Boris Johnson, Vladimir Putin, and Sigmund Freud Walk Into a Bar …

Sometimes a war of aggression is just a war of aggression, but then again, who’s to say?

Grigory Sysoyev, Sputnik, Kremlin pool via AP
President Putin at Ashgabat, Turkmenistan, June 29, 2022. Grigory Sysoyev, Sputnik, Kremlin pool via AP

Sometimes a war of aggression is just a war of aggression, but then again, who’s to say? The fighting turned to farce this week, as Prime Minister Johnson mused on the “toxic masculinity” of President Putin that has driven him to ravage Ukraine. 

Perhaps Mr. Johnson has been reading the literature. In 2019, the American Psychological Association issued 10 guidelines asserting that “traditional masculinity ideology” was responsible for such blights as “anti-femininity, achievement, eschewal of the appearance of weakness, and adventure, risk, and violence.” 

For the irrepressible Boris Johnson, who once promised that “voting Tory will cause your wife to have bigger breasts and increase your chances of owning a BMW M3,” it was a startling turn of phrase, as the protagonist of PartyGate tried his hand at psychoanalysis. More on that anon.   

Mr. Johnson went on to tell a German broadcaster: “If Putin was a woman, which he obviously isn’t, but if he were, I really don’t think he would’ve embarked on a crazy, macho war of invasion and violence in the way that he has.” 

The subject is a sensitive one for Mr. Putin, who has repeatedly posed in the buff, at least from the waist up, and in positions that highlight his athletic prowess. Responding at the G-7 conference to barbs about his penchant for shirtless photos, the Russian leader mused on what it would be like to see the other leaders “above or below the waist” and concluded that it would be a “disgusting sight.”

Being labeled a war criminal or tyrant is one thing. “Toxic,” however, is another. The spinmeisters at the Kremlin were not about to let such an accusation stand, and a spokesman sneered back that “Old Freud during his lifetime would have dreamed of such an object for research.” The G-7 conference, where Mr. Johnson made his remarks, was held in Austria, Sigmund Freud’s home before Hitler’s rise drove him to London.  

A spokeswoman for the Russian Ministry of Foreign Affairs, Maria Zakharova, indignantly noted: “This is Boris Johnson’s sweaty fantasy. What were they doing there with the seven?” Sweaty fantasies, invocations of Sigmund Freud, speculation about below-the-belt prodigiousness, and musings on gender: an observer could think she had landed in La Belle Époque

It is one thing to cite Freud. It is another to read the father of psychoanalysis. The online complete works run to more than 5,000 pages. Attesting to his ubiquity, the poet Wystan Auden, in an elegy, wrote that Herr Doktor was properly understood as “a whole climate of opinion / under whom we conduct our different lives.”      

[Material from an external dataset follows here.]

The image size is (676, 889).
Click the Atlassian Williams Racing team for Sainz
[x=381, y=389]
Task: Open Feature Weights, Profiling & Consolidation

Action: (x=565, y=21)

The Kremlin could use Freud as a zinger in 2022 because so much of his language has penetrated, as it were, popular culture. Terms like the “ego,” “superego,” and “id” have a free-floating life of their own, and the “Oedipal Complex” is a diagnosis one hears all too often. If you think about your dreams, or your childhood, or you’ve ever made a Freudian slip, Sigmund smiles.  

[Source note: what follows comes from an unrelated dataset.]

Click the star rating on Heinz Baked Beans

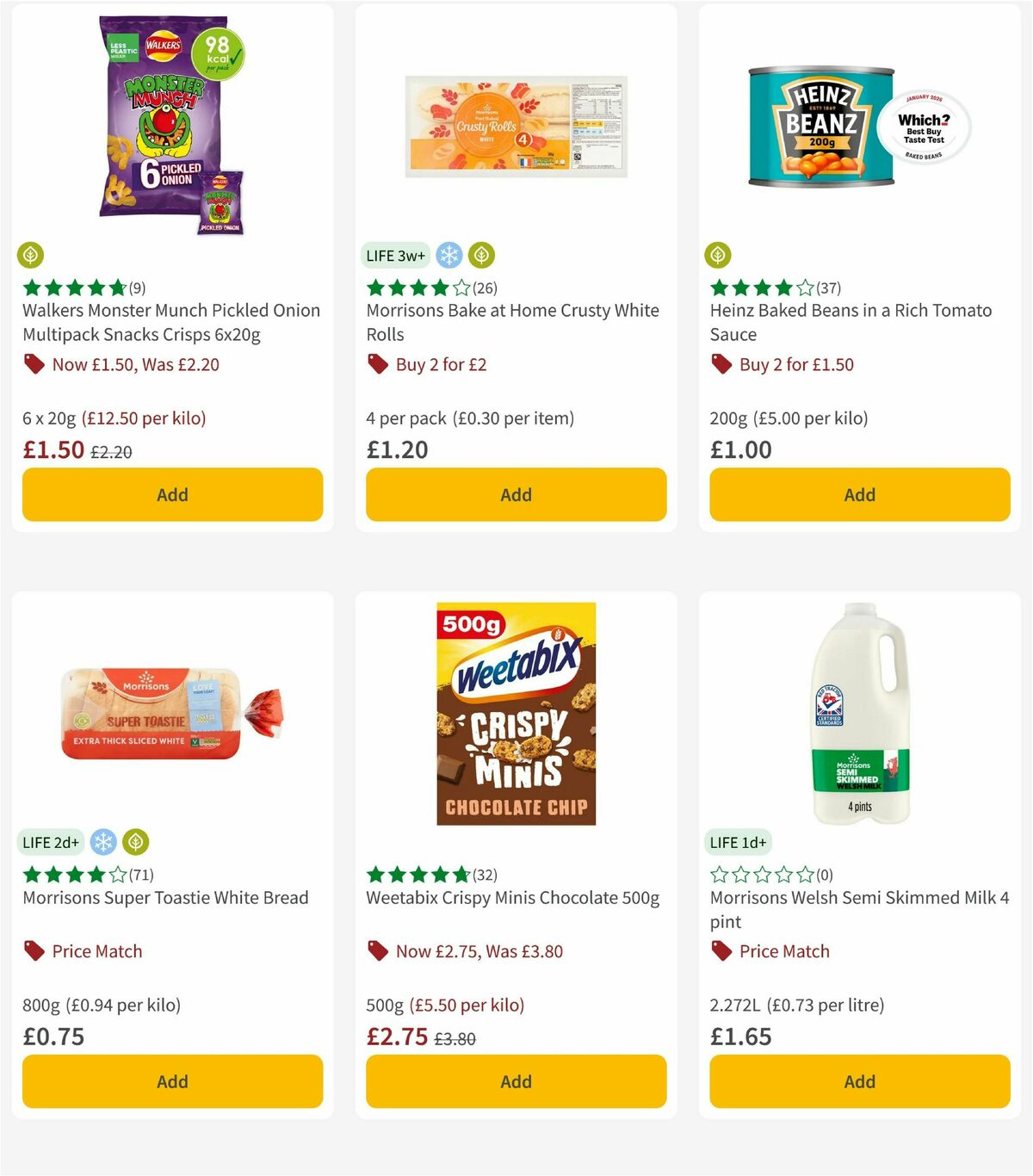[756, 288]
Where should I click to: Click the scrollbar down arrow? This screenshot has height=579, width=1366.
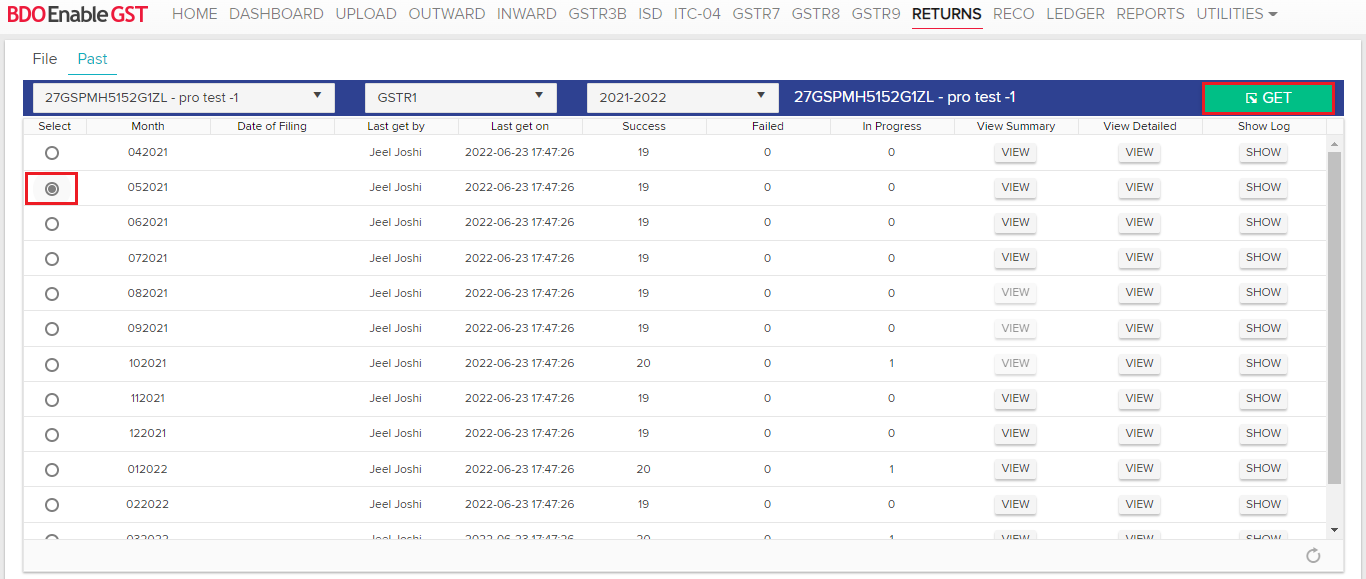pos(1334,529)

Freud occasionally thought of Russia. The Sage of Vienna, himself a target of censors, meditated on how the psyche’s proclivity to self-edit “acts exactly like the censorship of newspapers at the Russian frontier, which allows foreign journals to fall into the hands of the readers whom it is its business to protect only after a quantity of passages have been blocked out.”

Once again there is censorship at the Russian frontier, as Moscow mutes the press from discussing what it terms a “special  military operation” in Ukraine. The Council on Foreign Relations notes that in Russia, “Facebook, Instagram, Twitter, and other foreign social media platforms that disseminate Russian-language information are blocked, and TikTok temporarily banned users in Russia from uploading new content.”  

A 1996 report in the New York Times notes that in those end-of-history years “Russian therapists are shaking free of 70 years of drug-based Soviet psychiatry to explore the id and the ego.” That year, President Yeltsin authorized it as a recognized form of psychiatric treatment. The wall went down, the unconscious surfaced, and the id was unleashed.

Freud’s most famous case-study was harvested from “The Wolf Man.” Der Wolfsmann’s real name was Sergei Konstantinovitch Pankejeff, and he was an aristocrat of Russian origin who lived at Odessa. He dreamt of a pack of white wolves congregating outside his childhood window, which opened of its own accord. That is when the Wolf Man woke up, every time.

Fraud thought that the Wolf Man had witnessed his parents having sex, and pronounced him cured, though the patient would continue psychonalyis for another 60 years, most of them with Freud’s students. On Friday, Russian rockets slammed into the Wolf Man’s hometown of Odessa, killing at least 21 persons. The wolves still roam. They are hungry and dangerous, and anything but symbolic.